A week after Hayden entered the nurse’s office and our school bathrooms were littered with condoms, Glenelg Reporters Jessica Lipman and Alexis Kominos then went to the nurse's office to see if the nurses were still giving them out. When the girls asked the nurses, they widened their eyes and stared at Lipman and Kominos for many seconds. They then simply gestured at a small table in the office, and coldly said, “They are by the door”. Kominos and Lipman grabbed a brown paper bag that were amongst others, but it appeared as though the office was running out. Sure enough, the girls received news that the nurses were completely out of condoms within the next few days.

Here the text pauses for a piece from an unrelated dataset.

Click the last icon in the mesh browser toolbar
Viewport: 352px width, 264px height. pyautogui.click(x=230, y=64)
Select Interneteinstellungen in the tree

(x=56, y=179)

Conclusively, many people have utilized the opportunity to obtain condoms from the nurses, but mostly for the wrong reasons.
With the nurses being less open to the idea of giving out condoms, the students comfortability with asking for them will diminish. The nurses should not assume students are receiving condoms for immature reasons, rather, be inviting to students in need of protection.
Sexually transmitted diseases are a daunting problem for many teenagers, along with the scare and risk of having an unwanted pregnancy. Howard County Public Schools made the decision to give out free condoms to students in order to combat these problems. The hope was for people to learn more about the risks of unprotected sex, and to become more responsible, but the effect of the condom distribution took a turn. The immaturity of many students caused the condoms to run out, and be used in ways that are not for the true and responsible intent. In order to be safe, prevent diseases, and pregnancies, students need to utilize condoms correctly.